The Supreme Court's decision is remarkable in at least two respects:
First, the opinion was written by Chief Justice Roberts, newly appointed
to the Court and carrying the brand of an arch conservative. Four so-called
liberal justices joined in the Chief Justice's opinion. Second, the
decision holds that the government's duty to provide legal notice
to the taxpayer does not end once the government has sent a notice, in
compliance with statute, which is reasonably calculated to reach the taxpayer
when sent. Instead, the Court held that, if the mailed notice is returned
unclaimed, the government must make a second try, even though the statute
does not say that anything more must be done.Justice Roberts reasoned
that the government must demonstrate its sincere desire actually to inform
the taxpayer. Government must re-send the letter or take some other reasonable
step such as first-class mailing or posting on the front door of a home.

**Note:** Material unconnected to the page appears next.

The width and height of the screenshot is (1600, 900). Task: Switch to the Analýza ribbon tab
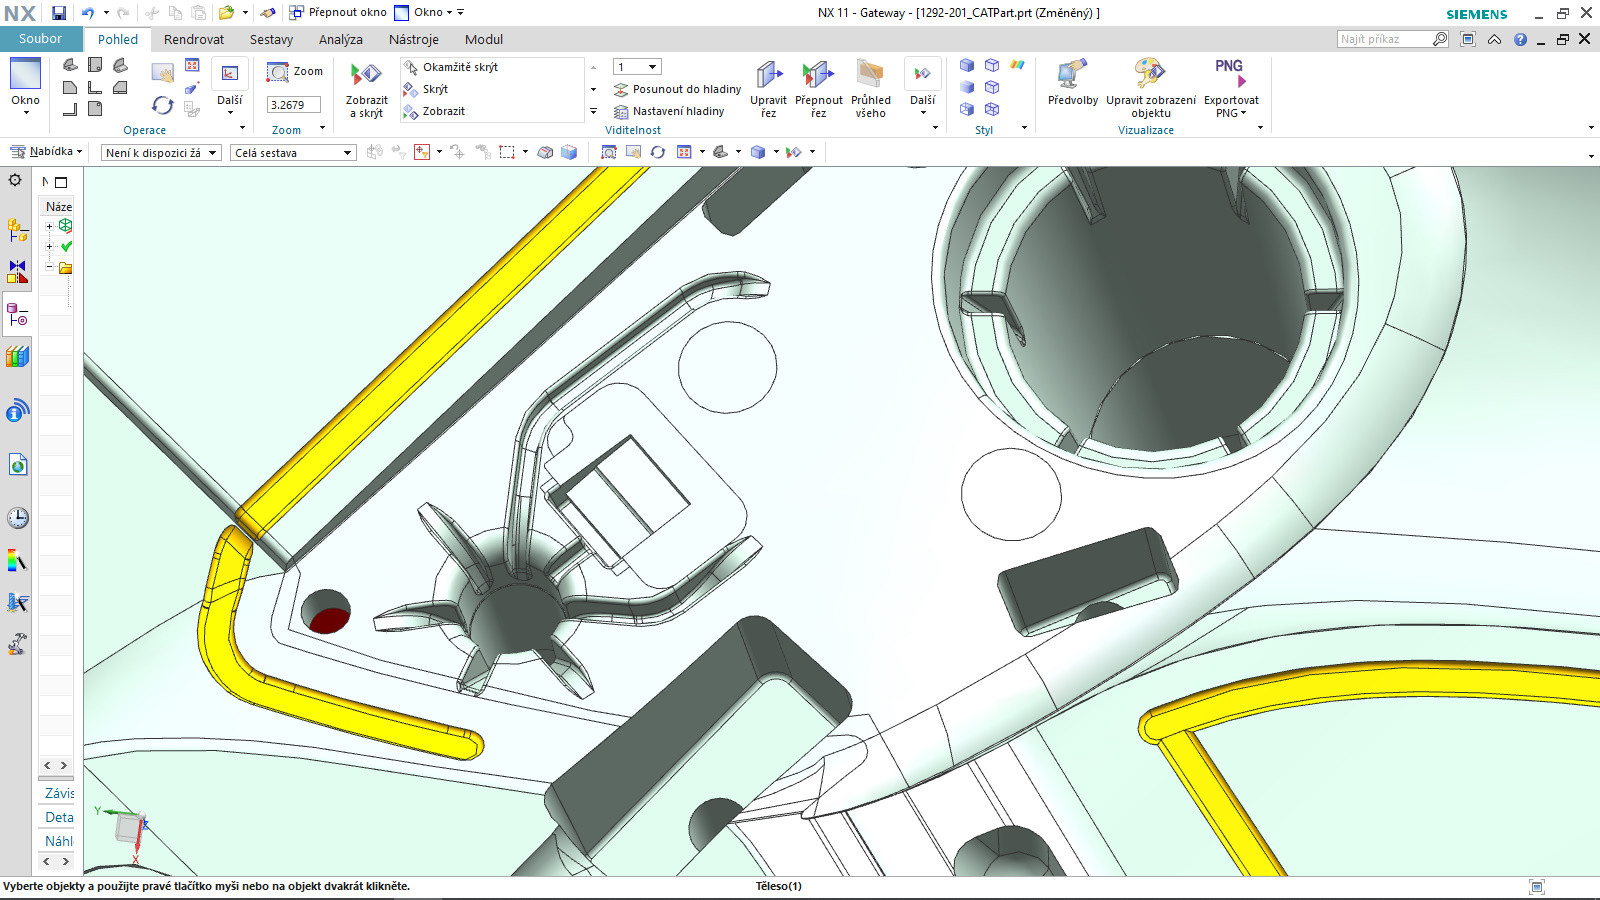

He wrote: "Deciding to take no further action is not what someone
'desirous of actually informing' Jones would do; such a person
would take further reasonable steps if any were available." Of course,
Justice Roberts was being extremely generous in assuming that government
possesses any human emotion, much less a desire to warn the taxpayer,
when engaged in collecting taxes for the public treasury. That is not
the nature of any tax collector. The remaining conservative justices --
Thomas, Scalia, and Kennedy, -- joined in a dissenting opinion written
by Thomas. They insisted that the Arkansas statutes satisfied due-process
requirements because they required both certified mailing and newspaper
publication of the notices. The dissenting justices complained that Justice
Roberts had gone beyond the minimum constitutional requirement and had
placed an impossible burden upon the State. The dissenting opinion objected:
"Under the majority's logic, each time a doubt is raised with
respect to whether notice has reached an interested party, the State will
have to consider additional means better calculated to achieve notice.
Because this rule turns on speculative, newly acquired information, it
has no natural end point, and, in effect, requires the States to achieve
something close to actual notice." It is true that the Supreme Court
has never required actual notice for any "legal notice" under
the Constitution.
I believe the dissenters are correct. But I am also curious as to how strong
the ripple effect of the decision will prove in each state. In essence,
the decision requires that government, even after it complies with its
own statutes for giving legal notice, take another look at the notice
to see if another attempt must be made. So far as I know, no statute here
in California contains any such requirement. While it is possible that
the Court's decision may be restricted to Arkansas law or even to
property-tax foreclosure sales only, the philosophy behind the decision
is potent enough to change the rules for legal notices across the board.